Which is to be celebrated, really. This is a man who, despite playing the instrument most associated with rock star egos, is absolutely committed to playing the song and nothing more. This often means hours spent in his tower of effect pedals striving to find the noise in his head, then, when the song gets released, the man gets clowned on for playing relatively simple guitar parts.
These same people probably wax lyrical about punk bands for playing simple, effective music, but logic doesn’t often matter very much to these people after all. However, of all the songs in the extensive back catalogue of U2, there is one that I would happily put against any banger riff you care to mention. One that’s so energising and outrightly awesome that if you played it to most casual rock fans without context, I bet few of them would ever be able to tell that it came from U2 of all bands.

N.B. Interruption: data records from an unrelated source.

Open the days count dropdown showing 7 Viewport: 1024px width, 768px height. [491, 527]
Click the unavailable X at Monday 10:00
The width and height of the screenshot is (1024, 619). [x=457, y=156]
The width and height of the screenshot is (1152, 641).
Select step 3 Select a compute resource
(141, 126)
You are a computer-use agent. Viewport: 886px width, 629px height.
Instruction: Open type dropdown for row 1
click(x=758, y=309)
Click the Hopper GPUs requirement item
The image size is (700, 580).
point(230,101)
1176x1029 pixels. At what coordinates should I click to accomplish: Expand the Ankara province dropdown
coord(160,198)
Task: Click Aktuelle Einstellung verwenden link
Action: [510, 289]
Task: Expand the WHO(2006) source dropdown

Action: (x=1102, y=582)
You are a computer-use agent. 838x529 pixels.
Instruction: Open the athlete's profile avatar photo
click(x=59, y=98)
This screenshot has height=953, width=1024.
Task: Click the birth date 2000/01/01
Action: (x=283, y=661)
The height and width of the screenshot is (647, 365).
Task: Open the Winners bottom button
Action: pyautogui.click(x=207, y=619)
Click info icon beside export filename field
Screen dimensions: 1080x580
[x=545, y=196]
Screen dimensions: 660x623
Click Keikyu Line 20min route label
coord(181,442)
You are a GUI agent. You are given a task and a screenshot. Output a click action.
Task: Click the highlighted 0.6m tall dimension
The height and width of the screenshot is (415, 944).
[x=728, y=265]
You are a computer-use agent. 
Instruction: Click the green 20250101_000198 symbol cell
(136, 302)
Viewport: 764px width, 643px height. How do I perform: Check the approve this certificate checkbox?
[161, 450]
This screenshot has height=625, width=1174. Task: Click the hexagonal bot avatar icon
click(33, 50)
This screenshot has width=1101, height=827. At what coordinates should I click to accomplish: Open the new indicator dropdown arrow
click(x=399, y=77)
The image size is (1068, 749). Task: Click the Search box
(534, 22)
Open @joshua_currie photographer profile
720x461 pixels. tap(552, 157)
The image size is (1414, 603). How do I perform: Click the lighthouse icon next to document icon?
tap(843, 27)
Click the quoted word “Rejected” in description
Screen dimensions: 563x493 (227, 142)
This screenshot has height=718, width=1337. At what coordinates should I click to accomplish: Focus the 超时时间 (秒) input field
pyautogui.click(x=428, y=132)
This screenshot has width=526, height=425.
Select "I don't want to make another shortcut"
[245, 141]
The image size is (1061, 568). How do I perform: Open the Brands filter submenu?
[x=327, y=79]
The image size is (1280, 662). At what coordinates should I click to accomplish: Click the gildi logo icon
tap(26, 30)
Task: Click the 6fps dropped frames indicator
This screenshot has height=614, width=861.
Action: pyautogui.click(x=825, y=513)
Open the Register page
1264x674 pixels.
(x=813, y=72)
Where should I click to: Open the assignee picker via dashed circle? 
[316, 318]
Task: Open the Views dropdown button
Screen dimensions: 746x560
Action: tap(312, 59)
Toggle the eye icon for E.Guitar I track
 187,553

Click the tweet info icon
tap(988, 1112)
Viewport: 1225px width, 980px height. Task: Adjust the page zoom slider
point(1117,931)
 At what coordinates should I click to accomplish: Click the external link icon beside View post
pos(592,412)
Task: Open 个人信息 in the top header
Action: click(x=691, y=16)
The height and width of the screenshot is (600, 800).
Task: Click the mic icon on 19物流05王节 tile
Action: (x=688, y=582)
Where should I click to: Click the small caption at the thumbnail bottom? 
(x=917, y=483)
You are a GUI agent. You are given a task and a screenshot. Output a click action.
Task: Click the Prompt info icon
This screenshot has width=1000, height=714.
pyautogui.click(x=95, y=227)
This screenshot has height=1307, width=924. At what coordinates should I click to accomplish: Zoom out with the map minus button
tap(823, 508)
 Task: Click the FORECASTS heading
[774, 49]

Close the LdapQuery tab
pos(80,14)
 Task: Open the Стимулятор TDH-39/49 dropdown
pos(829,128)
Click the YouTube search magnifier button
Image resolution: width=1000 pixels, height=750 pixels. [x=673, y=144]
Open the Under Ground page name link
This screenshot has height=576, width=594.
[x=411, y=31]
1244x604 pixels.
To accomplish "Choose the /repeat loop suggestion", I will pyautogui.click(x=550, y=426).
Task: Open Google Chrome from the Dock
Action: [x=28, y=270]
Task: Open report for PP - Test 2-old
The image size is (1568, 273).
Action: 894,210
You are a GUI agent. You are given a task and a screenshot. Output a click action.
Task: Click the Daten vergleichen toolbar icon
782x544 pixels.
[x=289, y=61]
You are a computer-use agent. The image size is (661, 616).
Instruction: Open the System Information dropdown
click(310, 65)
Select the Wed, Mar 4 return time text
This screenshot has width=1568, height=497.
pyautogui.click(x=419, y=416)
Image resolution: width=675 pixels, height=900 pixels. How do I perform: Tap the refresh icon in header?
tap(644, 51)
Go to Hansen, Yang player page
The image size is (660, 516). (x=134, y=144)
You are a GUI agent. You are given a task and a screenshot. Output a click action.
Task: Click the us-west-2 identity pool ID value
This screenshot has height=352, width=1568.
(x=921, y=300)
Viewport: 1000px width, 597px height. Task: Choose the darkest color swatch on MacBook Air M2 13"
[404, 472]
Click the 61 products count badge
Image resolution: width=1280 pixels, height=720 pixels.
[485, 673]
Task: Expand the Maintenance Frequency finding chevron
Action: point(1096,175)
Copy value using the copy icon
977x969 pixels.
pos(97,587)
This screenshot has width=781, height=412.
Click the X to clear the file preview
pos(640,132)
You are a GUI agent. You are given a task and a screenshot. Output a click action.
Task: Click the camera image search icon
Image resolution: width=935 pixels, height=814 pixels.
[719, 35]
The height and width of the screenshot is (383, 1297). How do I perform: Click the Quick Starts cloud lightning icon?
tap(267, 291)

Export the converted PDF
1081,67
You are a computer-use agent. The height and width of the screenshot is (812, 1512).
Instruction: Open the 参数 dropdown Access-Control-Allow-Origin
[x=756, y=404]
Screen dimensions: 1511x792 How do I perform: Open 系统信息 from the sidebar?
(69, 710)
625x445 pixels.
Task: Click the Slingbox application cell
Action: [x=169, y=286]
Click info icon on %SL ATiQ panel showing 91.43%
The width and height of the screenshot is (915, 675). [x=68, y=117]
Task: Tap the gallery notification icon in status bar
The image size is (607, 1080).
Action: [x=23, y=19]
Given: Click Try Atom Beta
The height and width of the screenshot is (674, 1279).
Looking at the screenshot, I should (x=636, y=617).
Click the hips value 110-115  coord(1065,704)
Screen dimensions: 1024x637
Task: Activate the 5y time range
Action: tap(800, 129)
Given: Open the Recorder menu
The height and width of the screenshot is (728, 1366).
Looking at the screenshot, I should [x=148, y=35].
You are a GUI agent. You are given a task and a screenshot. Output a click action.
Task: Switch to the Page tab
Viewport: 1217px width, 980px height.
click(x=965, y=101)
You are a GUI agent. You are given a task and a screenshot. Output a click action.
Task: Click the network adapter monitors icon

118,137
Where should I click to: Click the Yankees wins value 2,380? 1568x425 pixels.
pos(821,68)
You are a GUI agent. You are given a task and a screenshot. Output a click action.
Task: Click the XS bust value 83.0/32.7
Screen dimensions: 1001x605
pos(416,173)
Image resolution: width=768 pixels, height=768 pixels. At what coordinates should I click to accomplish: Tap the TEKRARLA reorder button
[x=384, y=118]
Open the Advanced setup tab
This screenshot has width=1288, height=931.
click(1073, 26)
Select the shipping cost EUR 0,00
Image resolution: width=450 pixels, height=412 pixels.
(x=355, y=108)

What makes ‘The Fly’ the best riff U2 ever wrote?
You can often tell a great hook when, the first time you hear it, you swear blind you’ve heard it before. ‘The Fly’ is the guitar riff version of that. A swaggering, priapic cruise-missile of a riff so simple yet effective that one can barely believe no one thought of it before. One can tell that the band felt the same way because this riff, and the song built around it, was chosen to be the first single promoting the band’s 1991 masterpiece Achtung Baby.
Let’s unpack that for a second, because the sheer pressure on this song to succeed was immense. The band had already been the biggest in the world before Rattle and Hum put an unignorable dent in their reputation. They went away to dream it all up again, thus their next step had to be amazing. Then the word started spreading that U2, of ‘With or Without You’ and ‘I Still Haven’t Found What I’m Looking For’, with the singer who thought he was Jesus Christ himself, were going techno. The knives were being sharpened with glee.
Thus, the first single from the band’s new direction had to be utter dynamite. By focusing on The Edge, his stellar guitar work and by extension, his creative vision, it was. In an interview with Jo Whiley for BBC Radio 2, Bono backed this up by saying, “‘The Fly’, the sound of the guitar is the sound of The Edge’s brain. If you hear that ‘ner ner ner nernernerner’, if you lean close as I am now, you can hear that’s the sound of The Edge’s brain.”
‘The Fly’ is still one of the best songs in the band’s back catalogue because it sums up Achtung Baby perfectly. A techno riff, fed through a guitar and supercharged with stadium rock energy, combine that with arguably the best solo that The Edge ever recorded, too, and you’ve got a genuine guitar classic. One that should serve as an eternal reminder that no matter how many sketches Bill Bailey writes, The Edge deserves immense respect for his guitar greatness.